> **Provided text**
-- -- --

Businesses depend on software and infrastructure to drive innovation, revenue, and productivity. Unfortunately, a lot of the heroic efforts and successes that go into supporting these efforts go untold, which leads to rework.
These stories need to be shared—that’s why we kicked off a web series and podcast for Quali called QualiFYI, where we will be interviewing industry pioneers and thought leaders in the space to get their perspectives on all things Environment as a Service, DevOps, environment provisioning, and more.
In the first ever episode of QualiFYI, I was honored to be joined by Ben Higgins, Technology Integration Manager, and Adam Scheuchzer, Director of Technical Services at Tyler Technologies. Check out the video below to get a look into how they use Environment as a Service.
QualiFYI [ep. 1]: Tyler Technologies Leaders Share Secrets to Shortening Sales Cycles with EaaS
If you’re interested in being our next Qualify guest, let us know here!
Tell us a little bit about who you are and why people should care about Tyler Technologies and the great work that you do every day.
Ben: So Tyler Technologies is the largest software developer focused exclusively on the public sector. So all of our clients are towns, schools, water districts, that sort of thing. We really care about that market. We are constantly trying to improve the services that we make available to it.
Adam: Yeah. And I think just to add on to what Ben talked about is, as you talked about affecting everyone, if you look at the impact of what our software can do…it’s helping the citizens of these organizations, it’s helping the school, the students and that sort of thing. So if we can deliver software and services in a more cost effective and more impactful way, it could just help the tax payers to get more for their dollars that they have to spend. And it’s a great mission to have, absolutely.
There’s a new initiative to accelerate environment provisioning using Environment as a Service. What brought about this change?
Ben: Tyler is going through a growth phase right now. In the past, we’ve been a company of acquisitions. A lot of our products were not originally developed by us but were acquired via that process. And we’re re-evaluating how all of those products work together and making sure that the integrations are tight so that you can really, again, maximize the functionality of how your work order software connects to your ERP software.
So there’s a lot of complexity that goes into that and there’s a lot of effort that goes into maintaining the places where people can do their work here as far as training prospects or demonstrating the software or doing QA or support of these things. So if you have 25 or 30 different applications that need to be in a cohesive unit, having the expertise and all of the hardware and everything else that goes along with that gets really complex really fast. The ability to build a thing and a blueprint that and then make copies of it however many times that you need for all of those different use cases becomes really invaluable.
Adam: Sure. I think that the things that Ben was talking about are great in terms of challenges that an individual organization has and challenges that we have in a company, but also one of the initiatives that we’re working on is a vision of connected communities.

-- -- --

> **Listing**

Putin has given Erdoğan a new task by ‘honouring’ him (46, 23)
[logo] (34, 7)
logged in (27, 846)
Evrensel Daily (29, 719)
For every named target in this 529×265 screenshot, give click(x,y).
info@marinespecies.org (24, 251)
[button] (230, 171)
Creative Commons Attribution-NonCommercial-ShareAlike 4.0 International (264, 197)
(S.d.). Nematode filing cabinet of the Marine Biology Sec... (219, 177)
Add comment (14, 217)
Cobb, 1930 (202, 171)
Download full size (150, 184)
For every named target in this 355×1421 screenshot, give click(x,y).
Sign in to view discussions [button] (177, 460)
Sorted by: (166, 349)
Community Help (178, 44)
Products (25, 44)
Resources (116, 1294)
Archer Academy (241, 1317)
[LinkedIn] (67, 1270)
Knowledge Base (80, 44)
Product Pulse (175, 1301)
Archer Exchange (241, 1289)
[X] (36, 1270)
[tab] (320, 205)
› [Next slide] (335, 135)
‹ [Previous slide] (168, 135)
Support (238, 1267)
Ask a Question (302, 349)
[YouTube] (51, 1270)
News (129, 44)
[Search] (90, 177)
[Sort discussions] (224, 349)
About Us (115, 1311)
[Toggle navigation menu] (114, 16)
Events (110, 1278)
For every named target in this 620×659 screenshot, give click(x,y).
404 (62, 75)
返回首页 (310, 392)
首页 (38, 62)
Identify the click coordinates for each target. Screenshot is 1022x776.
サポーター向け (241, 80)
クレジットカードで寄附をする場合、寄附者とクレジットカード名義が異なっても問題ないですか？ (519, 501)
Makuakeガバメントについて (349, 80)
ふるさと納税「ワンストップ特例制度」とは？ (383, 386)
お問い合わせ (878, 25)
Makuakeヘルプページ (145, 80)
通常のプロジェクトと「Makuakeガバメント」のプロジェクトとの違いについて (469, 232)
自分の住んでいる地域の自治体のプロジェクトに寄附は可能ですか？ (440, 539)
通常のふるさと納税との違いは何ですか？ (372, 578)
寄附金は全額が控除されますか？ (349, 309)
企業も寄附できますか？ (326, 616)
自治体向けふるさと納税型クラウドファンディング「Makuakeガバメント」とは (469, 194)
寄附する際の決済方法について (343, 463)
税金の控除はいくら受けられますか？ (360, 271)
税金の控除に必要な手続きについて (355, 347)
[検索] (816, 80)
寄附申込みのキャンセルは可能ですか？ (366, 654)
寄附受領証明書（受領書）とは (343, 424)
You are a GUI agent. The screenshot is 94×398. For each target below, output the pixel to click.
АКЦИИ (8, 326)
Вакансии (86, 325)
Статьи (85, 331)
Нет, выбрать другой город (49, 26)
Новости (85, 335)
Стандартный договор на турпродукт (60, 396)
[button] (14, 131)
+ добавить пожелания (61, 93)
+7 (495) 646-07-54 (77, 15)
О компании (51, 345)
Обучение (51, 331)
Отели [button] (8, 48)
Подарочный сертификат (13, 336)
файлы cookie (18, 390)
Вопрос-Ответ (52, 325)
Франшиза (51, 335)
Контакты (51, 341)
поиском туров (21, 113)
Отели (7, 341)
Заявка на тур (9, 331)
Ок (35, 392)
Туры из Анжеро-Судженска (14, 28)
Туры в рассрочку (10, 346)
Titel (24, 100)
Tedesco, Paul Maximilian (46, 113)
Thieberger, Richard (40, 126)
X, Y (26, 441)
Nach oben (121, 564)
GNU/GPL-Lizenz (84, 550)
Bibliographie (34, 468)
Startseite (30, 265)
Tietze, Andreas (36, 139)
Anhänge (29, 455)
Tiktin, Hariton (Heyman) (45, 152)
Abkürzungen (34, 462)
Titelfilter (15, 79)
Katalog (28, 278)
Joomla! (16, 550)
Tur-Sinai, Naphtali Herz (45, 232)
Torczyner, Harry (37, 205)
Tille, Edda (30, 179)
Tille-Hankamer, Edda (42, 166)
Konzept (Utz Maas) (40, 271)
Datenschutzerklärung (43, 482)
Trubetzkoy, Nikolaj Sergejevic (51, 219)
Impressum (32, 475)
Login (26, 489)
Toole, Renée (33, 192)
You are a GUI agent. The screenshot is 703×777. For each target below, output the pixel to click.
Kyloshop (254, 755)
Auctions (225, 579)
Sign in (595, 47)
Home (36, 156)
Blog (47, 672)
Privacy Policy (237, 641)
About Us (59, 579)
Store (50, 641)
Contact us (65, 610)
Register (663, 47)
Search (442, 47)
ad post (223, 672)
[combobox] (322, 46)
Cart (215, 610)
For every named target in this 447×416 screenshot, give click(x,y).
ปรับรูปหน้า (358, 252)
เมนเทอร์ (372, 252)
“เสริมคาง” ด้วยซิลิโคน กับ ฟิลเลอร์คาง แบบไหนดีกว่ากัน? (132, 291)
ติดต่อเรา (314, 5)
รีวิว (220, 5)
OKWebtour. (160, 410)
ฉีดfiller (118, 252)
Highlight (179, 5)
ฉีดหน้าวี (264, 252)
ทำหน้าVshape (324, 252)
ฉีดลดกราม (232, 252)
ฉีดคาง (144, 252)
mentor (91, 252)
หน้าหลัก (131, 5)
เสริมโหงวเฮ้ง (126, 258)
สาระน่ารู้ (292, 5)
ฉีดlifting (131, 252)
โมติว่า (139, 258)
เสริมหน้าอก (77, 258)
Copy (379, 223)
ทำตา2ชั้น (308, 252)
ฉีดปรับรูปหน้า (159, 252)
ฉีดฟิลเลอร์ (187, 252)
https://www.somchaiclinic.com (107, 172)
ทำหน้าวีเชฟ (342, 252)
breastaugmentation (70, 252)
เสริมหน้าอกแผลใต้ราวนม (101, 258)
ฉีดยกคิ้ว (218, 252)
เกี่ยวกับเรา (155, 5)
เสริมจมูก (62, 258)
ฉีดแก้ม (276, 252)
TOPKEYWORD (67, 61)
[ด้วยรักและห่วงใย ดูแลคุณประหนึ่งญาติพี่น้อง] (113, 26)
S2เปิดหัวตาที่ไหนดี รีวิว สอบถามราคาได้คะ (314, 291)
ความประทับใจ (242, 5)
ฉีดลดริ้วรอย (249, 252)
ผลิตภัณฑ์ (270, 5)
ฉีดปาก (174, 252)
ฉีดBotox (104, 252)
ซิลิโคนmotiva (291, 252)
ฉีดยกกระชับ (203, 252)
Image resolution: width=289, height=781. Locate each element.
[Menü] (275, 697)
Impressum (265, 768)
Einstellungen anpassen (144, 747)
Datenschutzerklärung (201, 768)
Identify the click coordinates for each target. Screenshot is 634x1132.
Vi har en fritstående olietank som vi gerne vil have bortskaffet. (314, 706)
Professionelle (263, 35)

-- -- --

> **Problems to solve**
a. Summarize the QualiFYI interview in two sentences.
b. Return everything in the QualiFYI interview from "These stories need" down to "provisioning, and more.".
The rows have nothing to do with the QualiFYI interview.

> **Final answers**
a. Quali started QualiFYI, a web series and podcast in which industry pioneers and thought leaders share their views on Environment as a Service, DevOps, and environment provisioning. In the first episode, Ben Higgins and Adam Scheuchzer of Tyler Technologies, a software developer focused exclusively on the public sector, explain that making many acquired products work together is complex, so building a blueprint and copying it for training, demonstrations, QA, and support is invaluable.

b.
These stories need to be shared—that’s why we kicked off a web series and podcast for Quali called QualiFYI, where we will be interviewing industry pioneers and thought leaders in the space to get their perspectives on all things Environment as a Service, DevOps, environment provisioning, and more.